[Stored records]
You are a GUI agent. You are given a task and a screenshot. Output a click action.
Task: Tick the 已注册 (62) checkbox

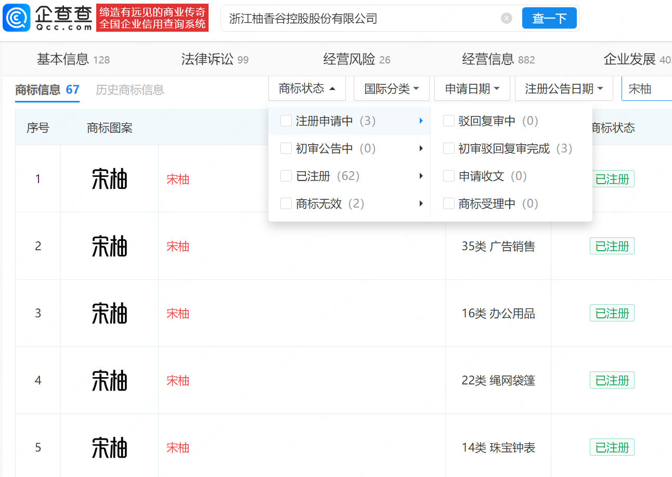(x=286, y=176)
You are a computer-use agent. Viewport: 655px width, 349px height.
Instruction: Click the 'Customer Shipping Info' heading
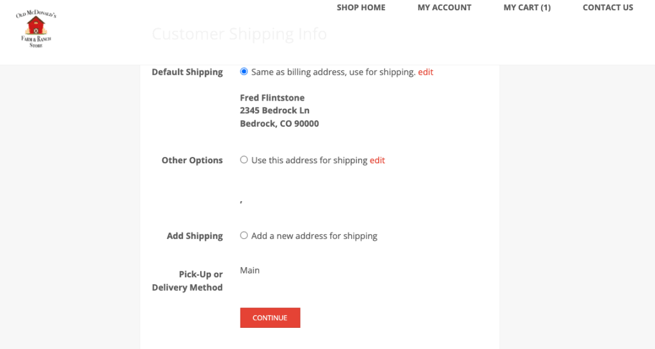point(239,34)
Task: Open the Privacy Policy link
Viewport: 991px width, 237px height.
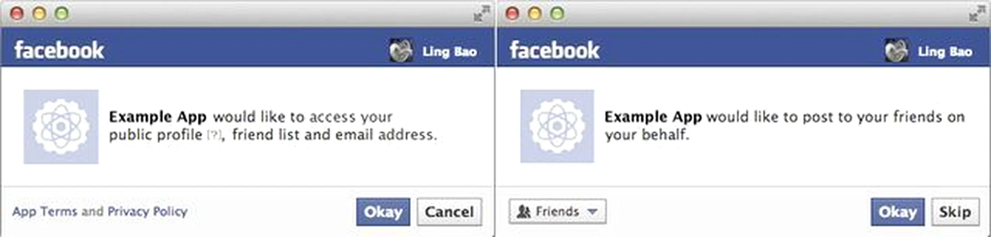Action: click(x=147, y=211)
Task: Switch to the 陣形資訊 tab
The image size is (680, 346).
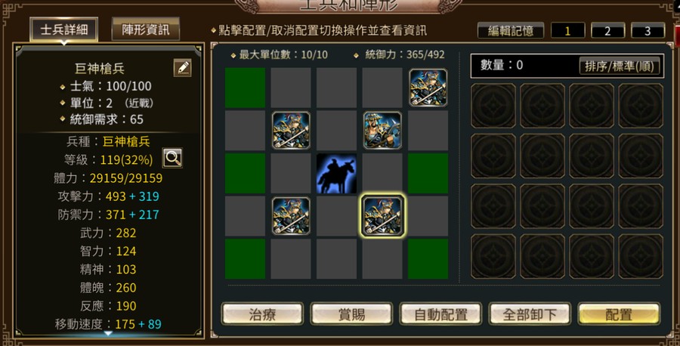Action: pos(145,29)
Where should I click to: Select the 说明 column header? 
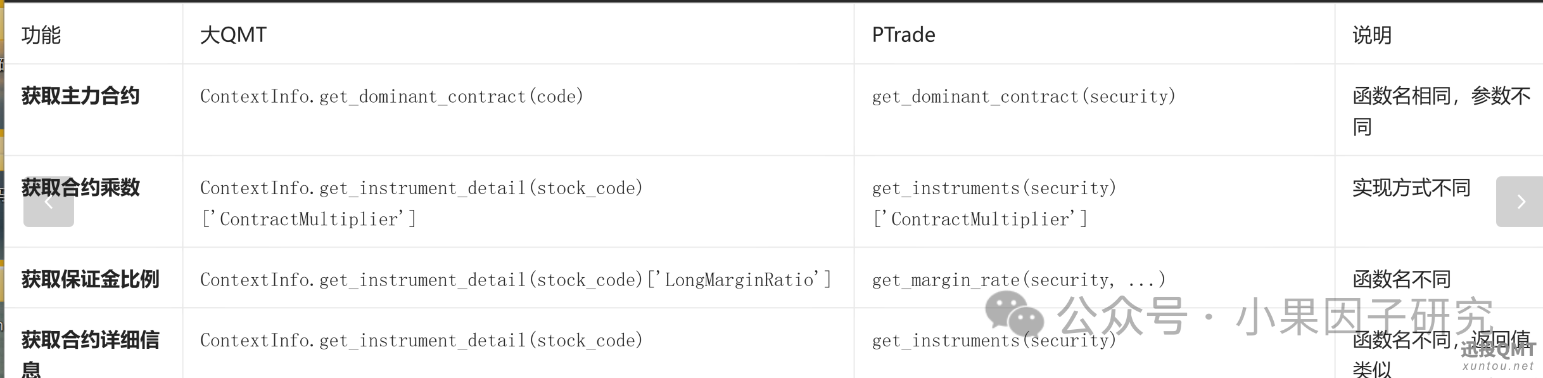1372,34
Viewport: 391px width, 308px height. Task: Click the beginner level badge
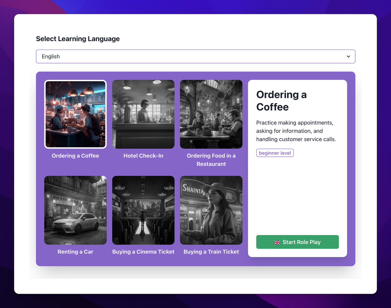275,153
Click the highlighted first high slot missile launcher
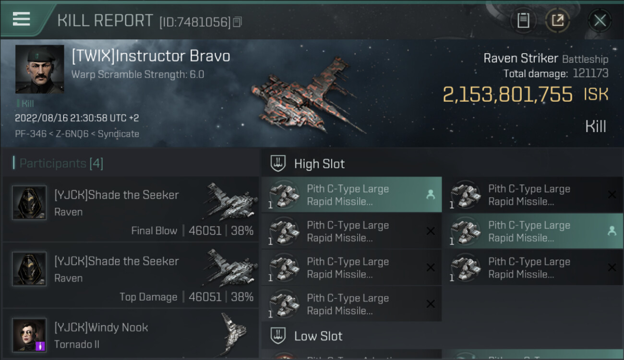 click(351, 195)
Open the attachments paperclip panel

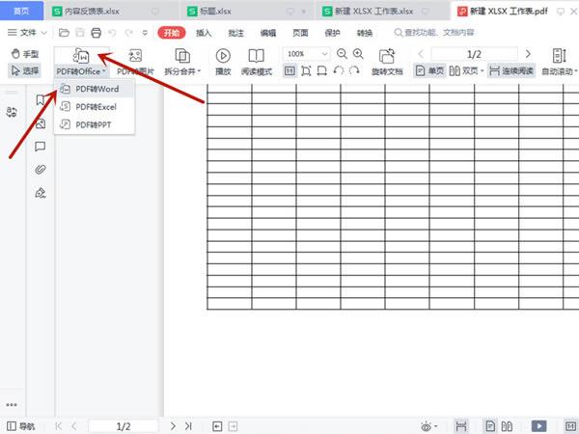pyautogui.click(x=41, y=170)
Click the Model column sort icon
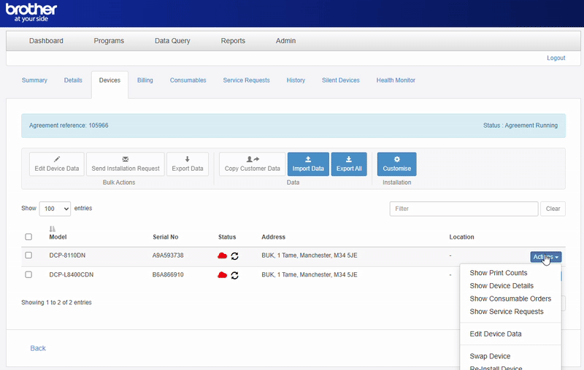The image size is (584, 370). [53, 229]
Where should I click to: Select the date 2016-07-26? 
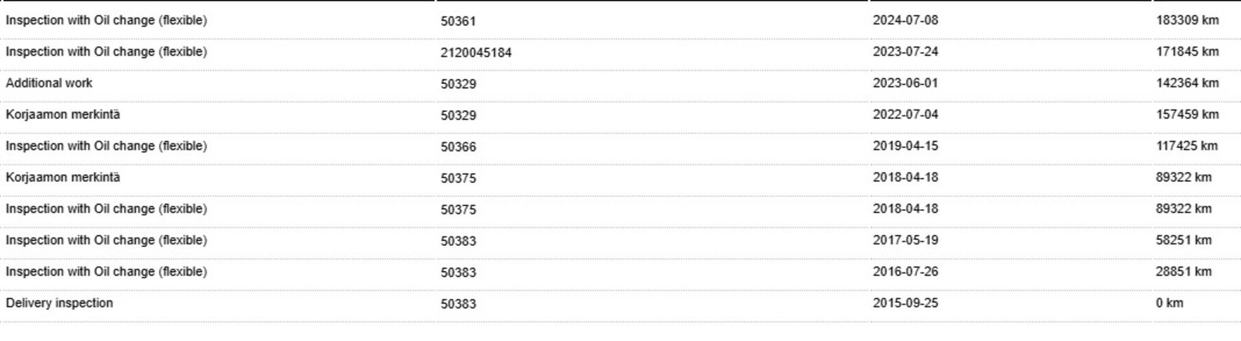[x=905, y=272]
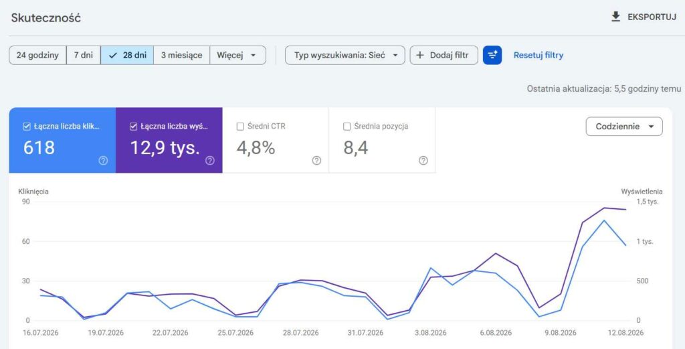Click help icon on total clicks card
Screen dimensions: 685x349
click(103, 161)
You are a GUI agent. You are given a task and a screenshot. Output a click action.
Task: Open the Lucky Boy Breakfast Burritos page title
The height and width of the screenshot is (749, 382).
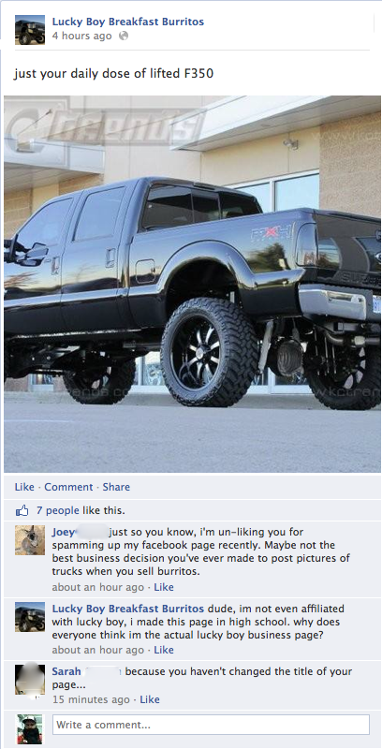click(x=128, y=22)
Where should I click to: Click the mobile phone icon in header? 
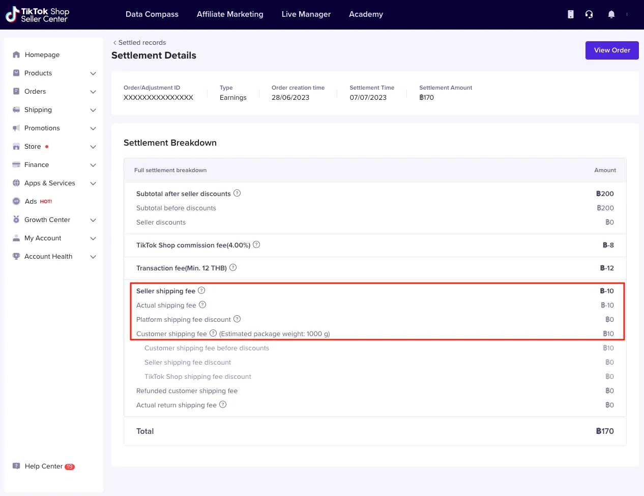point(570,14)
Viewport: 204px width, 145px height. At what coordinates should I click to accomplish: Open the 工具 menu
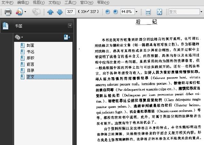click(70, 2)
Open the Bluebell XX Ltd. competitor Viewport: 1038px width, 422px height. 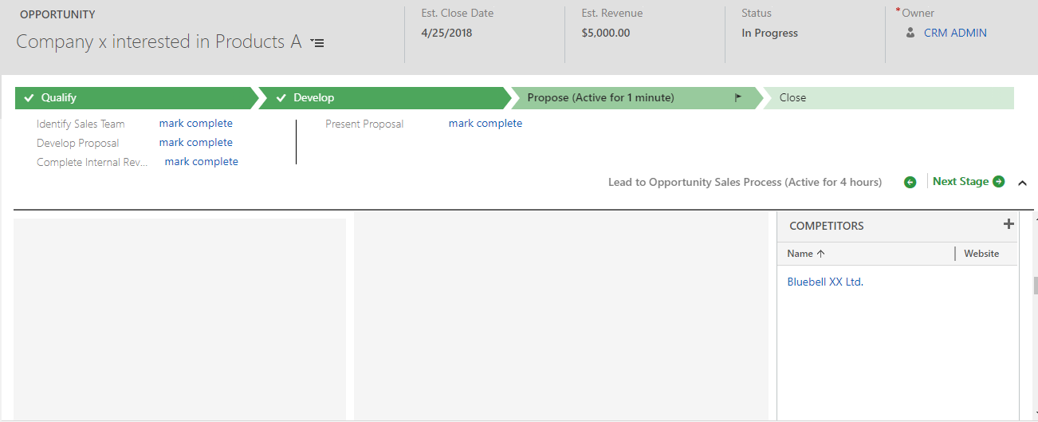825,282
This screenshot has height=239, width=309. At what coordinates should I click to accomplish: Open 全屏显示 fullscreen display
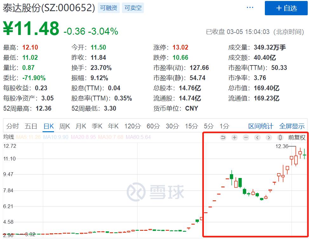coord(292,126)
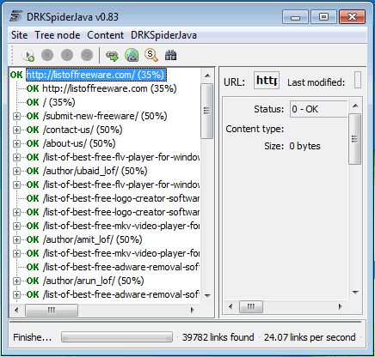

**EXERCISE OBJECTIVE**.
Look above for the line with "Open the attachments paperclip panel" and the line with "Task: Open the Lucky", then restate exactly those two lines and all lines between them, with no pictures.

**REPLY TO THE TASK**.
Open the attachments paperclip panel

pyautogui.click(x=41, y=170)
Click the Model column sort icon
The image size is (584, 370). [53, 229]
Where should I click to: Select the date 2016-07-26? 
[x=905, y=272]
Click help icon on total clicks card
Screen dimensions: 685x349
click(103, 161)
You are a GUI agent. You are given a task and a screenshot. Output a click action.
Task: Open the Lucky Boy Breakfast Burritos page title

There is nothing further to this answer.